→ Document excerpt:
-- Start --

The delayed-match-to-sample task was a five-pair associative WM task. The encoding phase of each trial consisted of five consecutively presented picture pairs, with each pair being shown for 2.0 s and separated from each other by a 0.5 s ISI, during which a white fixation cross on a black background was presented. Each pair consisted of one emotionally neutral picture and one picture of which the emotional content was manipulated (hereafter referred to as the “emotional” picture, which could be a high-arousal positive, low-arousal positive, high-arousal negative, low-arousal negative or another neutral picture). The location of the two pictures (i.e., on the left or right side of the screen) was randomized. In addition, the emotional content of the emotional picture varied across, but not within, trials. Participants were asked to remember the five picture pairs over a delay phase of ten seconds, whilst looking at a fixation cross. The following probe phase consisted of five consecutively presented picture pairs, each shown for 2 s. For each pair, participants were asked to indicate whether it matched one of the five pairs of the encoding phase of that trial. Participants were instructed to respond as fast as possible without sacrificing accuracy. Non-matches were intra-trial re-arranged pairings so that judgements could not be based upon the familiarity of the individual items. Moreover, the location of the two pictures was again randomized for each pair so that the same picture could be either in the same location as during the encoding phase or not. In total, 20 trials were administered, yielding 100 decisions to be made or 20 per condition/category. Per condition, 10 of the 20 test pairs were matches and the remaining 10 were non-matches. On any given trial, there were only two or three matches. Participants were unaware of this restriction however. Preceding the WM task, participants received written instructions and were administered two practice trials.

Single-item LTM task.

After completion of the WM task, participants received instructions for the unexpected single-item LTM task. The task was a yes/no recognition memory task and each trial consisted of an emotional picture that either was or was not presented during the WM task (“old” or “new”, respectively). Only emotional pictures that were presented as a match in the WM probe phase were used for this task and analyses were restricted to items that were (as a pair together with the non-emotional stimulus) correctly processed during the WM task. This was done in order to correct for WM performance and to ensure as reliably as possible that results on the LTM task were not contaminated by performance on the WM task. Participants were instructed to rate each stimulus on a confidence scale that ranged from 1 (“definitely not seen during the WM task”) to 6 (“definitely seen”) by pressing corresponding buttons on the keyboard.

-- End --

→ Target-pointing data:

-- Start --

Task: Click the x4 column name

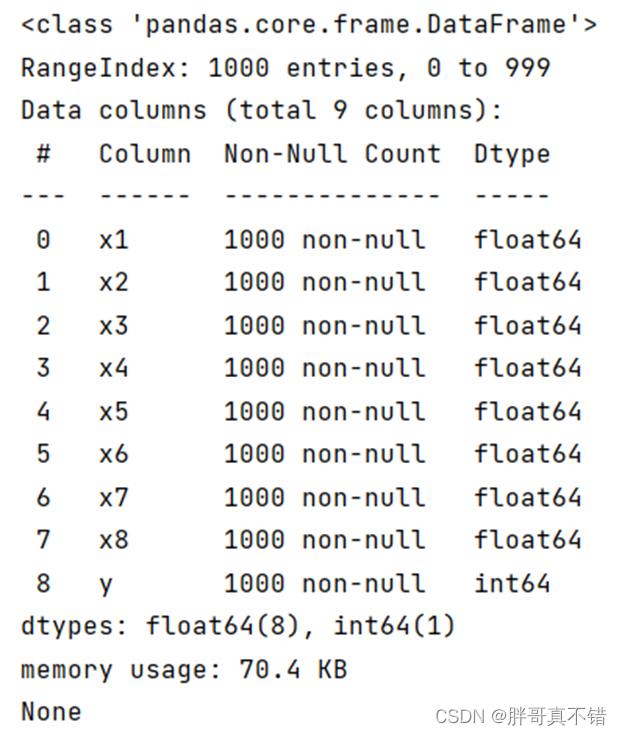Action: pos(113,368)

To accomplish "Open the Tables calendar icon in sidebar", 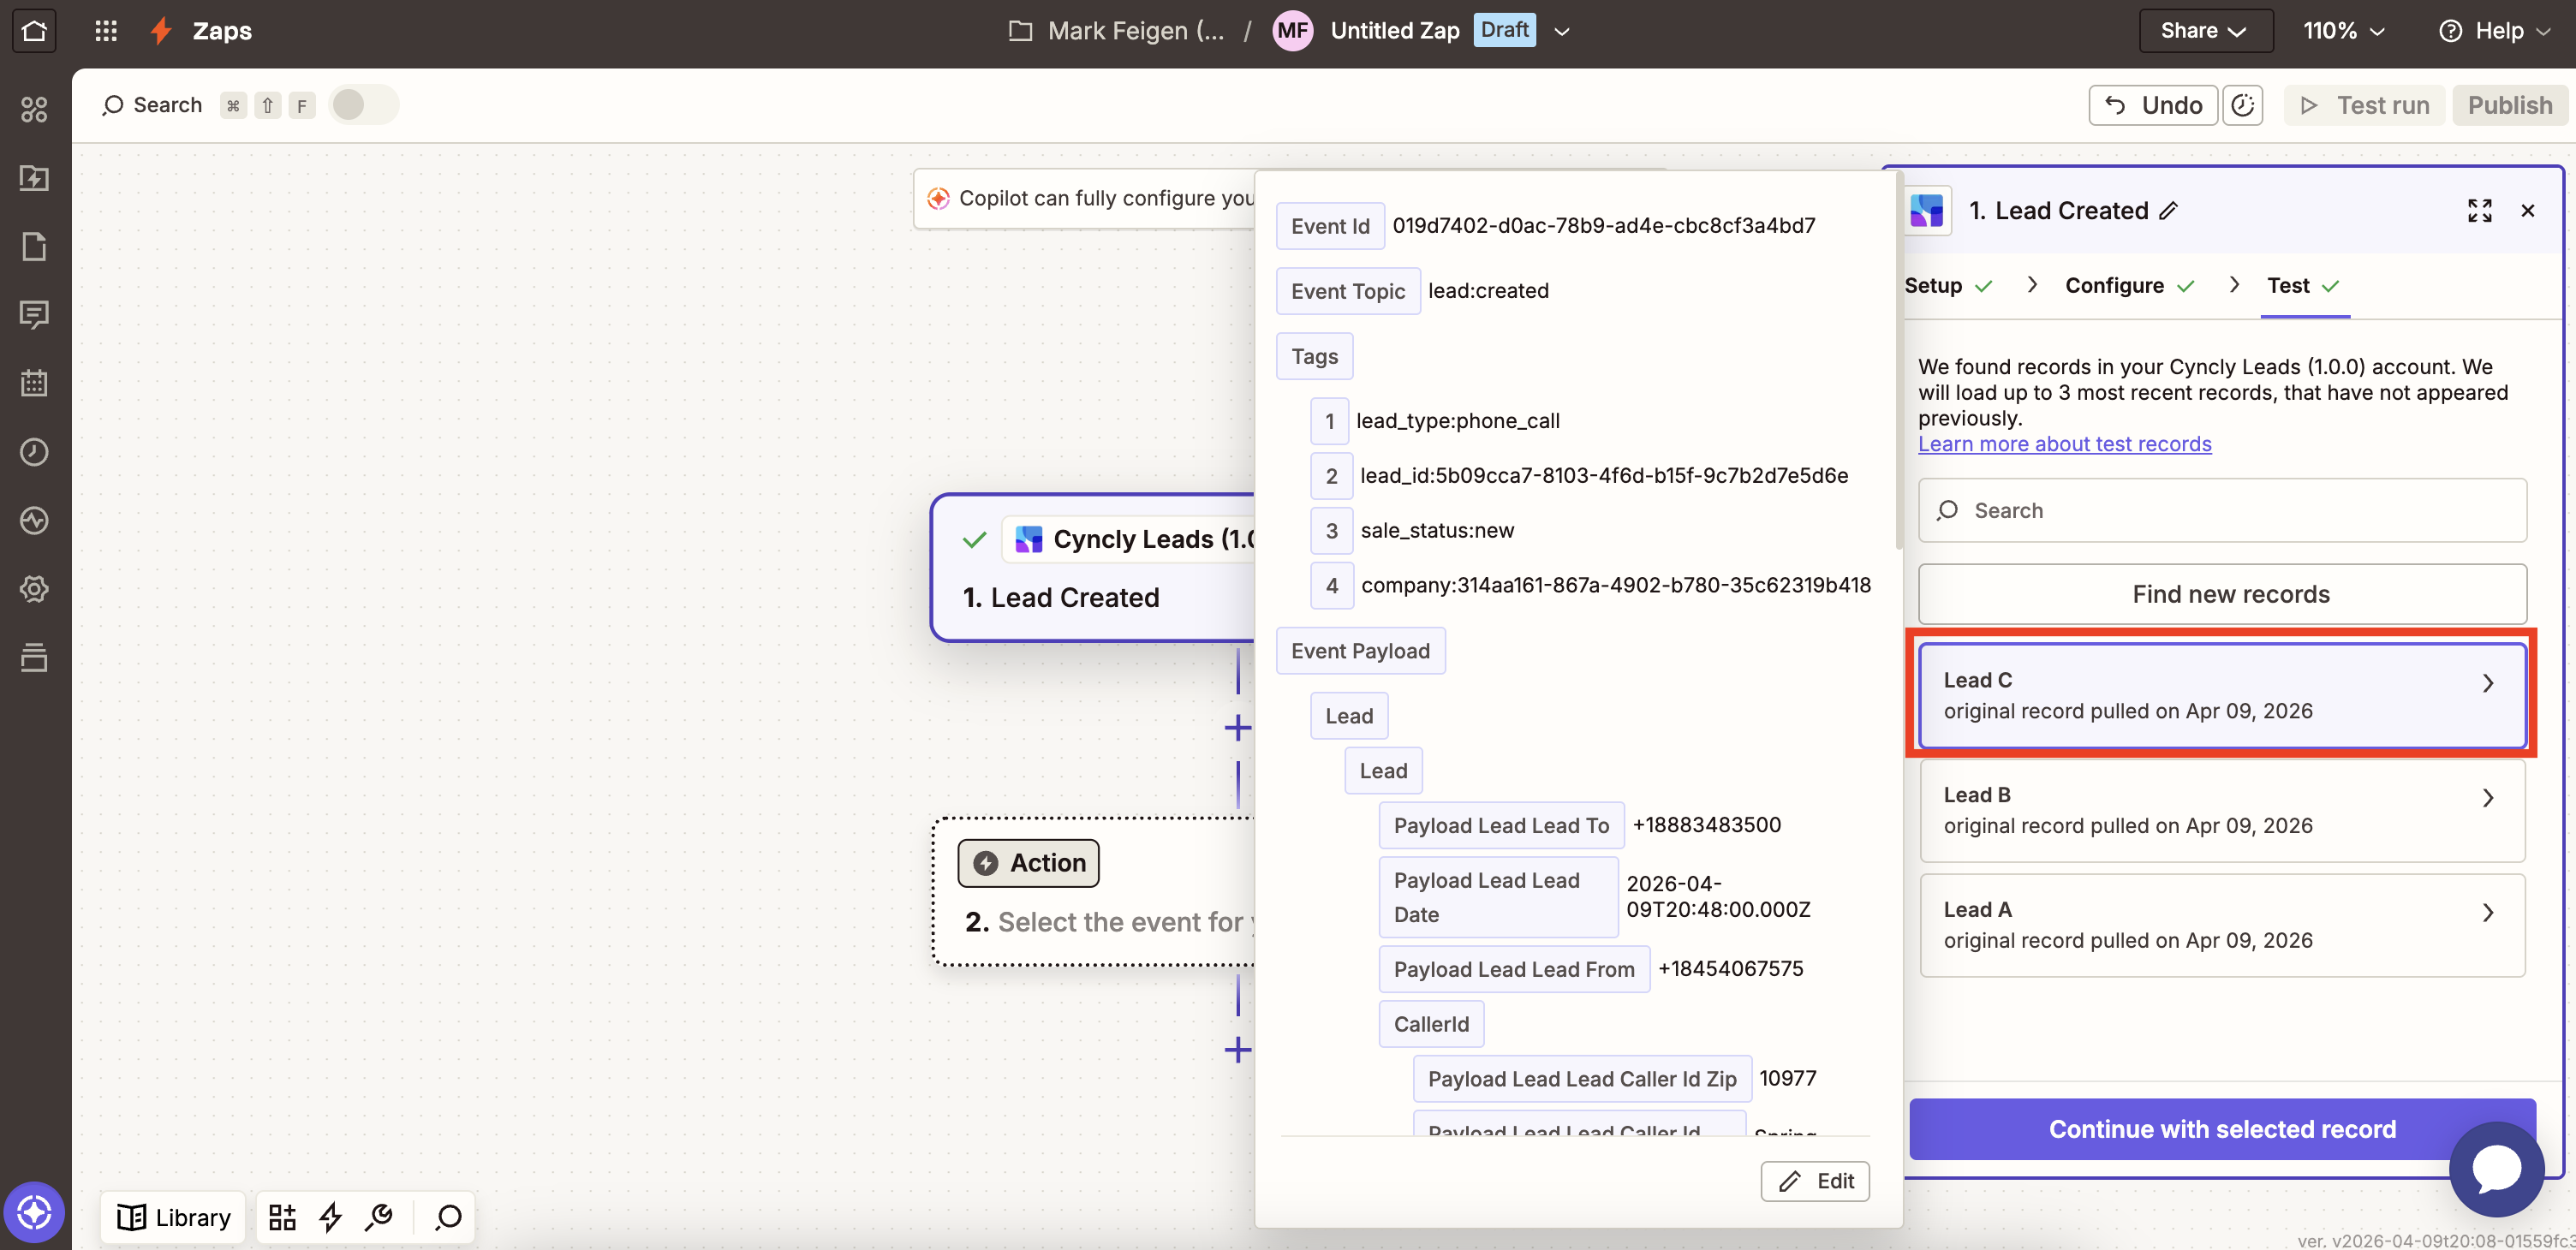I will [x=34, y=383].
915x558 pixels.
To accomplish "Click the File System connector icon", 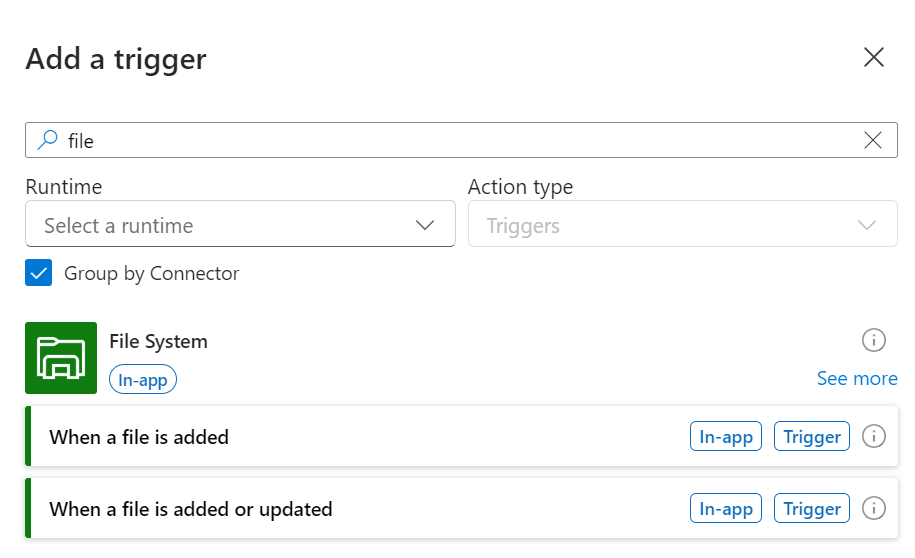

-- End --

→ Instruction 1: In the memory task description, how long did the delay phase last?
→ Instruction 2:
Do these statements agree with the memory task description? Answer yes or no for each, quoting the words that decide it.
(a) Each picture pair in the encoding phase was shown for 2.0 s.
(b) Participants were told that each trial contained only two or three matches.
(c) In the LTM task, the confidence scale ran from 1 to 6.
→ Instruction 3: Write the next part of the memory task description, continuing after its final sentence.

→ Written answer 1: Ten seconds, during which participants looked at a fixation cross.

→ Written answer 2:
(a) Yes: "with each pair being shown for 2.0 s"
(b) No: "Participants were unaware of this restriction however."
(c) Yes: "ranged from 1 (“definitely not seen during the WM task”) to 6 (“definitely seen”)"

→ Written answer 3:
LTM binding task.

The effect of valence and arousal on associative LTM was assessed with an unexpected subsequent recognition memory task, administered after the single item LTM task (see Fig. 1). Each trial consisted of one emotional picture that was depicted in the upper part of the screen and two non-emotional pictures that were presented below and next to each other. The location of these two stimuli (i.e., left or right) was randomized. One of these non-emotional pictures was paired with the emotional picture during the encoding phase and also probed during the WM task (i.e., the pair in question was presented twice during the WM task). The second non-emotional picture was also presented during the WM task but was part of a re-arranged pair during the WM probe phase. Hence, all stimuli were presented twice during the WM task and judgements could not be based upon familiarity of one of the individual items. The participants’ task was to choose the correct pairing and could rate each decision on a confidence scale that ranged from 1 (“definitely seen together with the left picture”) to 3 (“not sure, but maybe seen with the left picture”) and from 4 (“not sure, but maybe seen with the right picture”) to 6 (“definitely seen together with the right picture”). The confidence scale was depicted at the lower part of the screen throughout the LTM task. The task was self-paced and test pairs were separated from each other by a 500 ms ISI. See Fig. 1 for more details.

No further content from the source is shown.